Ich finde Olaf Scholz hat sich bereits im Wahlkampf sehr ausgeglichen und ist ruhig gezeigt, ganz anders als Armin Laschet. Spannend ist jetzt: Wie geht die Union auf die potenziellen Koalitionspartner Grüne und FDP zu? Alles was in der Verhandlung passiert, hat mit Macht zu tun, und Macht ist immer abhängig davon, wie viele Alternativen einer Partei vorliegen. Zweitrangig ist, wie viele Stimmen eine Partei erhalten hat, wenn ihr anschließend bei den Verhandlungen die Alternativen ausgehen. Wenn sich Laschet jetzt zu sehr anbiedert, erhalten Grüne und FDP mehr Macht. Die Union sollte beiden Parteien deshalb lockerer begegnen, um den eigenen Machtanteil zu erhalten. Denn gewinnen Lindner und Baerbock zunehmende Macht, werden sie von Scholz relativ viel Spielraum bekommen, und werden erst recht nicht zu Laschet zurückgehen.  
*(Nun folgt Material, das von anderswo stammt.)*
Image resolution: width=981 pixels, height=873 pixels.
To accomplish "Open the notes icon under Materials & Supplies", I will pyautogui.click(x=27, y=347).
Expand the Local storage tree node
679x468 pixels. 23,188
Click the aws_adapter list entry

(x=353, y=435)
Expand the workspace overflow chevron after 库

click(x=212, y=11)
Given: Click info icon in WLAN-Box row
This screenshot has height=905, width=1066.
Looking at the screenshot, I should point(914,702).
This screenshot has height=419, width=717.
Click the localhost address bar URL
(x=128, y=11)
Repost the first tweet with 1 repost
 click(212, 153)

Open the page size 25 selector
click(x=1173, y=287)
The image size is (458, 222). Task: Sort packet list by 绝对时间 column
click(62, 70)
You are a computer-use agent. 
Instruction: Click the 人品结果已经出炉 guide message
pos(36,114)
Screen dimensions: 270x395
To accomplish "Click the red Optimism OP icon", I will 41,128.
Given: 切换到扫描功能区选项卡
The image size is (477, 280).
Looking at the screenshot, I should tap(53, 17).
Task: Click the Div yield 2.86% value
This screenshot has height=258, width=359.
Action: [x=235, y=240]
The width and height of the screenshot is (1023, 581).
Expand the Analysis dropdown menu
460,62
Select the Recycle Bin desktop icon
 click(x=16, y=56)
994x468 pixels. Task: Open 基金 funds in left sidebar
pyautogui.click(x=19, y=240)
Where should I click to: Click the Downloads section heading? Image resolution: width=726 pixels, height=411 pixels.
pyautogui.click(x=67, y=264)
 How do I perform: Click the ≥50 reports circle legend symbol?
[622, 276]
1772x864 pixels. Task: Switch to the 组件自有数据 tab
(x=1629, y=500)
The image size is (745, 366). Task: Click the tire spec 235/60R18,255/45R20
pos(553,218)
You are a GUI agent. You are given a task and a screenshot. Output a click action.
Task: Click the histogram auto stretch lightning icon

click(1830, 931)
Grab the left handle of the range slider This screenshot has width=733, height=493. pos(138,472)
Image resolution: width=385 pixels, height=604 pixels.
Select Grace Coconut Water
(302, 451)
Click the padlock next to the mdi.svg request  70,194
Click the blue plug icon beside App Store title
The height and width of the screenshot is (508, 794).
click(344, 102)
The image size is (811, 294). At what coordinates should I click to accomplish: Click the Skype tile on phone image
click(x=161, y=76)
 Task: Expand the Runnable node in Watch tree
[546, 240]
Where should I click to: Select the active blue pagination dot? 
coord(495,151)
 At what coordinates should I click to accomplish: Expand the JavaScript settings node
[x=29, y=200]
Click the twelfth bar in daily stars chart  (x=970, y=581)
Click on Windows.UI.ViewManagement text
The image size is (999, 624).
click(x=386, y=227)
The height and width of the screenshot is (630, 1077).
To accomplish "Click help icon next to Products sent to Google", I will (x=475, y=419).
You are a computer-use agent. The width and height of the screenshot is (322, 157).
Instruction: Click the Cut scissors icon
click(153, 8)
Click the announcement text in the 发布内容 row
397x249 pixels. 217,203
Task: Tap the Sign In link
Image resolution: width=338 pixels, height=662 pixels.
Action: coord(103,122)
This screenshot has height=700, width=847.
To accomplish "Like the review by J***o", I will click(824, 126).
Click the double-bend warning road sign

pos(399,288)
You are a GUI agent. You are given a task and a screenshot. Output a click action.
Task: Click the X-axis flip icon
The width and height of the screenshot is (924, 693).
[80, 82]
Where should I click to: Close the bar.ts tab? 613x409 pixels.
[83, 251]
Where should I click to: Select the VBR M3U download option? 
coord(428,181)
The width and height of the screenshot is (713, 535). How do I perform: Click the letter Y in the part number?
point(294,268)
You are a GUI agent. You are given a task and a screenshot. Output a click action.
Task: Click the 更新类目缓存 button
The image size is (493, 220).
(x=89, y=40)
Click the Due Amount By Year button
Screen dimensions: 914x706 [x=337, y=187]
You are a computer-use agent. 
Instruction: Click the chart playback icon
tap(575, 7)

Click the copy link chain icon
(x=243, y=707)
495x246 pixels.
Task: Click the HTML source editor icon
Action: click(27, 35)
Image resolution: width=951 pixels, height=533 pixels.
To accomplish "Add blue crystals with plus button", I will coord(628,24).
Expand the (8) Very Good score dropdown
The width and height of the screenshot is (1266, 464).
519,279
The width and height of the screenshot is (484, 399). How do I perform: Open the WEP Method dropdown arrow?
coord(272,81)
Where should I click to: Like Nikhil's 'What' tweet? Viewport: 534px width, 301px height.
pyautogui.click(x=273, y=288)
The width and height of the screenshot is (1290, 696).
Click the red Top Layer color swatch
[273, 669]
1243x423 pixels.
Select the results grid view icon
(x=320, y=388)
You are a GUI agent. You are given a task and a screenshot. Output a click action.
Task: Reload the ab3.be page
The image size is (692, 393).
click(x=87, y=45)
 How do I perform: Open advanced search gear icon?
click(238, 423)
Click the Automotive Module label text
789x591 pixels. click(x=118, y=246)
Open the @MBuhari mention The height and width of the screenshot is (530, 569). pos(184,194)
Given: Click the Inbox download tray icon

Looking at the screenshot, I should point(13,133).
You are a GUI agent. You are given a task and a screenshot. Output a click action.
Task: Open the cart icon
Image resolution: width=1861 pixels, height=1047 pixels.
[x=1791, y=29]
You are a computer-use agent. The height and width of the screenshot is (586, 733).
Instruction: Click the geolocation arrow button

Auf welcher Ebene sollten FDP und Grüne also SPD und Union begegnen? Gemeinsam? Oder sollten sie an den jeweils eigenen Interessen festhaltend?

Nach diesem Foto und seiner großen Wirkung bleibt den Parteien eigentlich nichts anderes übrig, als zusammen aufzutreten. Anders erscheinen beide in ihrer Kompromissbereitschaft als unglaubwürdig. Das geht nach dem Motto „mitgehangen, mitgefangen“, da müssen die beiden jetzt durch. 

Können Sie eine Prognose aus der Verhandlungsperspektive treffen, zu welcher Koalition es schlussendlich kommen wird?

Schwierig. Die Haupthemen sollten eigentlich nach den Präferenzen der Parteien angeordnet und nach Konsens sortiert werden. Aber so wie die Stimmung aktuell ist, werden sich Grüne und FDP in keinem Fall mehr auseinander dividieren lassen. Und es würde meiner Ansicht nach in Deutschland zu einem großem Aufruhr kommen, wenn es aufgrund des minimalen Vorsprungs der SPD nicht zu einer Ampel-Koalition kommen würde. 

Das Interview führte Charlotte Jost.